WHAT YOU SHOULD DO
Across the whole listing, copy out every line that includes the string "step".

═══ PROVIDED DATA

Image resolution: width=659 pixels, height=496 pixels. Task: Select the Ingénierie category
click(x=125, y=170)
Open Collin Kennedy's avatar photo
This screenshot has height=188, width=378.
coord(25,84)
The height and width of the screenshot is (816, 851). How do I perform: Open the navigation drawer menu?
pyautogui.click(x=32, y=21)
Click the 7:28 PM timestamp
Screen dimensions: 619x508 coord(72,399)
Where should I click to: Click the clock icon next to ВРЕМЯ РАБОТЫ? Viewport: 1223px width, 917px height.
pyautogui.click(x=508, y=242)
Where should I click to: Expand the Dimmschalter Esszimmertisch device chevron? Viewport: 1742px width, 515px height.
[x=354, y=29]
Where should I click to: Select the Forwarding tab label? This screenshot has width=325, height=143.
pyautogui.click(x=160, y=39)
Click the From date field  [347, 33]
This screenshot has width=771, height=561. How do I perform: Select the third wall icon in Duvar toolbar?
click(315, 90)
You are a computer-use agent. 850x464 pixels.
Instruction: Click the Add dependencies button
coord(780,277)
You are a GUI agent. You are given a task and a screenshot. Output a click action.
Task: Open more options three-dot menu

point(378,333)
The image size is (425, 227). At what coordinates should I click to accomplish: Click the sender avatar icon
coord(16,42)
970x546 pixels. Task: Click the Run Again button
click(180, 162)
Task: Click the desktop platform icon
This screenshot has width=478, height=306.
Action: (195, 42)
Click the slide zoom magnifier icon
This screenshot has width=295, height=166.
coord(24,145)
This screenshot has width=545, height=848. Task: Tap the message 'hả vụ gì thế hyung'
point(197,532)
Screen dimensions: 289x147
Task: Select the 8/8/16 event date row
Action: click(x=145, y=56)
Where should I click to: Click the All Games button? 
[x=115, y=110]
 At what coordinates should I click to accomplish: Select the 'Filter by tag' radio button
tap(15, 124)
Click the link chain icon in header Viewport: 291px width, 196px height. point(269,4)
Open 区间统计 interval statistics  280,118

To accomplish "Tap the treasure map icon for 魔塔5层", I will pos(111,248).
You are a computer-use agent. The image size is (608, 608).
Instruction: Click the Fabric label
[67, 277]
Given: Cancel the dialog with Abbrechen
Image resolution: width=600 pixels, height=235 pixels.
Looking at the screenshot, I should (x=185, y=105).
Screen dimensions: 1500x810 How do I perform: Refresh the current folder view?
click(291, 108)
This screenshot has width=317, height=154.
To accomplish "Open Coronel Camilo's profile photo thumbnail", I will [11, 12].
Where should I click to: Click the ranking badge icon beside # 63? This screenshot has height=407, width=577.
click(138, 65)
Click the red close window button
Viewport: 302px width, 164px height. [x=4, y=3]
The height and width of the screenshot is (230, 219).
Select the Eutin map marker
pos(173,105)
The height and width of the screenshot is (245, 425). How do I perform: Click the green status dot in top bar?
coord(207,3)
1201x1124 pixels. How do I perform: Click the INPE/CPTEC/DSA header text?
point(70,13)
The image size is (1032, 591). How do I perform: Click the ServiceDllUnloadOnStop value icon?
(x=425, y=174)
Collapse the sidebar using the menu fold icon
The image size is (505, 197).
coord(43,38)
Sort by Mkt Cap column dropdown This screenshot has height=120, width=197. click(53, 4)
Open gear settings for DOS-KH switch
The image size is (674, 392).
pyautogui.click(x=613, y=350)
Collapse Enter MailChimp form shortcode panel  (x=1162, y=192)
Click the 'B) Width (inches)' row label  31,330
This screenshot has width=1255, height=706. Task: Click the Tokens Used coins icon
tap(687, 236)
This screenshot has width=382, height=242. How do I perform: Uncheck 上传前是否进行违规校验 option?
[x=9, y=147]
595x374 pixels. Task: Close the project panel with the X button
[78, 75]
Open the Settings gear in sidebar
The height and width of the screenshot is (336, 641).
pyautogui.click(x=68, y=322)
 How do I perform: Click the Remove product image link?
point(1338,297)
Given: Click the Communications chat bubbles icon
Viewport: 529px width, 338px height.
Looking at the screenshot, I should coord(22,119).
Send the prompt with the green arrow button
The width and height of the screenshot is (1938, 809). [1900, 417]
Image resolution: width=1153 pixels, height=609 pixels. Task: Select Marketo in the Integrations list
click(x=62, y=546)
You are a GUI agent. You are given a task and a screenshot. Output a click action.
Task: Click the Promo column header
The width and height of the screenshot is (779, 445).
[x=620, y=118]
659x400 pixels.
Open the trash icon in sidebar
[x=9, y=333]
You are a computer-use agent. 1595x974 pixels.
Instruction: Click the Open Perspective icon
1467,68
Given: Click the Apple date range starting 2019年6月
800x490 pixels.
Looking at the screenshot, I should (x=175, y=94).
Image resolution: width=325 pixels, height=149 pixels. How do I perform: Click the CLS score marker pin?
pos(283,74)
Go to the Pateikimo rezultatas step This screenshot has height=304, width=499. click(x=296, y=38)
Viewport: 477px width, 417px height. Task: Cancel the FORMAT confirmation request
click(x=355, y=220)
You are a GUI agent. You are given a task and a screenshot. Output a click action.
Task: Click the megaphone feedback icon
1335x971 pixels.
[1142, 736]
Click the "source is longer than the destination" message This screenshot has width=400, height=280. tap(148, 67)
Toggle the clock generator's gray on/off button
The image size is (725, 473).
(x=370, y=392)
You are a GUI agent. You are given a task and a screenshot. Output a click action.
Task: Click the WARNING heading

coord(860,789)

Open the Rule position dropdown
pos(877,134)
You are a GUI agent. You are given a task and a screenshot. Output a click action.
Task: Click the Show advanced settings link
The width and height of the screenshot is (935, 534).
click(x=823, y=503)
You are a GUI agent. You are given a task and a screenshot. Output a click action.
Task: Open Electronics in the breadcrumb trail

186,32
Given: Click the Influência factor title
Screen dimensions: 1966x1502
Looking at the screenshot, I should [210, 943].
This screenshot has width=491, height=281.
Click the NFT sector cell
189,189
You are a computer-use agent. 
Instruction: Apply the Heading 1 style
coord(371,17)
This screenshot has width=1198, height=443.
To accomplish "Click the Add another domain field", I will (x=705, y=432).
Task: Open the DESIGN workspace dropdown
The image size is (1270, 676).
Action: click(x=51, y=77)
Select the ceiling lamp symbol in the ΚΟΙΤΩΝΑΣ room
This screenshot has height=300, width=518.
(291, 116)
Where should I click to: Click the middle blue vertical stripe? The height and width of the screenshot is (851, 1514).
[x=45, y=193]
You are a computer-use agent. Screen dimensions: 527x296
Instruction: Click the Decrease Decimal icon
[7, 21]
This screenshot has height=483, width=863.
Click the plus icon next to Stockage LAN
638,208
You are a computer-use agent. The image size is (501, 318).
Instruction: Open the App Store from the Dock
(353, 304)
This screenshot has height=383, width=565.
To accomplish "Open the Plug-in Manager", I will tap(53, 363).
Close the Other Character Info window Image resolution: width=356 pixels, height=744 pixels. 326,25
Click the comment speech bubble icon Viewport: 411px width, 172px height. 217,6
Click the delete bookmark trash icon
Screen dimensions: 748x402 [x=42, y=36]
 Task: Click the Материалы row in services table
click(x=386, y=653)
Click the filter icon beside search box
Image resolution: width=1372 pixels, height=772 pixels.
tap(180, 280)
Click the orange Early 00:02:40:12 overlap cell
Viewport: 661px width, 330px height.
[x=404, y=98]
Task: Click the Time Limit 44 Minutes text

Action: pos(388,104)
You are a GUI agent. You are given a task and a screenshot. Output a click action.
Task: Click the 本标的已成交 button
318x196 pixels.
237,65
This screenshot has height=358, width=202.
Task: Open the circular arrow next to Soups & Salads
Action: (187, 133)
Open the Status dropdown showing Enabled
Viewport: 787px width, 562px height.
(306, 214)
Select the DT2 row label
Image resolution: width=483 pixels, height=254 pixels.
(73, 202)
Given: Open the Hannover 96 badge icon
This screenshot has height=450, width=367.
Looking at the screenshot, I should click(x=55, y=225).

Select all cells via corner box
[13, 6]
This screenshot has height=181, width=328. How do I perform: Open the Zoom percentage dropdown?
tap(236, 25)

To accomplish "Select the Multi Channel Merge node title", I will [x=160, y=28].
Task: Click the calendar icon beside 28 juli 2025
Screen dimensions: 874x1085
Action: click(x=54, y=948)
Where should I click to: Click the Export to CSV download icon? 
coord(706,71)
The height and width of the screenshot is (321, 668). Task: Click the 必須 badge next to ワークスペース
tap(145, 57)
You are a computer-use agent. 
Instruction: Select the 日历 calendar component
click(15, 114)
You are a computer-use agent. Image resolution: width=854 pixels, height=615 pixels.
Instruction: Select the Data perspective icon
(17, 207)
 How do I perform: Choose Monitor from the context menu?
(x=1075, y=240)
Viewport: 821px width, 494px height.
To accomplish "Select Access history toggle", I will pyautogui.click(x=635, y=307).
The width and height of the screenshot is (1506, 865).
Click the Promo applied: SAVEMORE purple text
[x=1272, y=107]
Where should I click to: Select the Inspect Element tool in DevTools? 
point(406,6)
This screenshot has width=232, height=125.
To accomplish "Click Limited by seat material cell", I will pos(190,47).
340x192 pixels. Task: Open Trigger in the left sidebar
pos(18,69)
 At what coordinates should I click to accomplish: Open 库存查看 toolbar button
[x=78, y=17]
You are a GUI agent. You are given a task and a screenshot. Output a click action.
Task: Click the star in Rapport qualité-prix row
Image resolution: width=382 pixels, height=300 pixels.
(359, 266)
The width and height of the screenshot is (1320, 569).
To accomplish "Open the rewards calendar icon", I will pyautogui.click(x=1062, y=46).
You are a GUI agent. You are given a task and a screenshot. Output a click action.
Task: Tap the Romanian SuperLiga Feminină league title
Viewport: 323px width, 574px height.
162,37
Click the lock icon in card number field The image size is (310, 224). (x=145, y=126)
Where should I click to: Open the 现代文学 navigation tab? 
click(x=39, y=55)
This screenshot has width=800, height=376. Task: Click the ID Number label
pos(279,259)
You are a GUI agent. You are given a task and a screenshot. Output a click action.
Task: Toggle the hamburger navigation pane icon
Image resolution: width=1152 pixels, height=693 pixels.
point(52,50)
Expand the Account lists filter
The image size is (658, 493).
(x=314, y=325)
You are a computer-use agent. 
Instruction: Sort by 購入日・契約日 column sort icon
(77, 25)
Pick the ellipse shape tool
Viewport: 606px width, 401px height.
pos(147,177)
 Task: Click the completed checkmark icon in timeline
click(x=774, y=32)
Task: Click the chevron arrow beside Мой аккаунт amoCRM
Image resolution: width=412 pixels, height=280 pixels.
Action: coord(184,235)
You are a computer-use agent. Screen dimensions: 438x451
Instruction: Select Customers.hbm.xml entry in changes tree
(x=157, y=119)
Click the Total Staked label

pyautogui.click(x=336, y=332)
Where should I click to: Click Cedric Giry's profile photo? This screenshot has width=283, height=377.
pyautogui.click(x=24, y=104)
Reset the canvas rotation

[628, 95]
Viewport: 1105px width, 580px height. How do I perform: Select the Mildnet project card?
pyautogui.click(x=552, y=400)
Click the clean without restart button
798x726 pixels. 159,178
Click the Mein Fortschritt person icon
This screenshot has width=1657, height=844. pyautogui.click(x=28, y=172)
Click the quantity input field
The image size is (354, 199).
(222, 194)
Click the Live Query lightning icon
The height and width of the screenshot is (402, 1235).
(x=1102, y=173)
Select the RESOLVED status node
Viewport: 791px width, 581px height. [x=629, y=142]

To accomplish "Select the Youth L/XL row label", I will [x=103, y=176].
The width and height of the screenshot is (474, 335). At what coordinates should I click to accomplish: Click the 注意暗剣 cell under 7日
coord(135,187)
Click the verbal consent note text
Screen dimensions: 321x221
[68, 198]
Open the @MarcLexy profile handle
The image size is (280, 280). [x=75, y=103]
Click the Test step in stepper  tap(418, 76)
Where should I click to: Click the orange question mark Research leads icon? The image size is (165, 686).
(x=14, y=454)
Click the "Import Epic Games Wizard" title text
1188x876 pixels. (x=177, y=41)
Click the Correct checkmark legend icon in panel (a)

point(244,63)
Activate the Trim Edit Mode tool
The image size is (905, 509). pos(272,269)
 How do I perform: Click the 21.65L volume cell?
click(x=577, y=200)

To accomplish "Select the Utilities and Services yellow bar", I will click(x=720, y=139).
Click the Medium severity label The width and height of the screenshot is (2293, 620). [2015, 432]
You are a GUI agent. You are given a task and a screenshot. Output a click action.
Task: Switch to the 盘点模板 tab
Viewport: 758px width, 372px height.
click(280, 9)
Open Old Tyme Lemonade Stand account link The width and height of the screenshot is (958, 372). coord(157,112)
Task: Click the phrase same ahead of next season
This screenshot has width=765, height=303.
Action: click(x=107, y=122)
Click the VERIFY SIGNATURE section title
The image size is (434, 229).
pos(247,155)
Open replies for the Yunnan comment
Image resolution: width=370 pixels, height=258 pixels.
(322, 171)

══════

OUTPUT OF THE EXERCISE
Go to the Pateikimo rezultatas step This screenshot has height=304, width=499. click(x=296, y=38)
Click the Test step in stepper  tap(418, 76)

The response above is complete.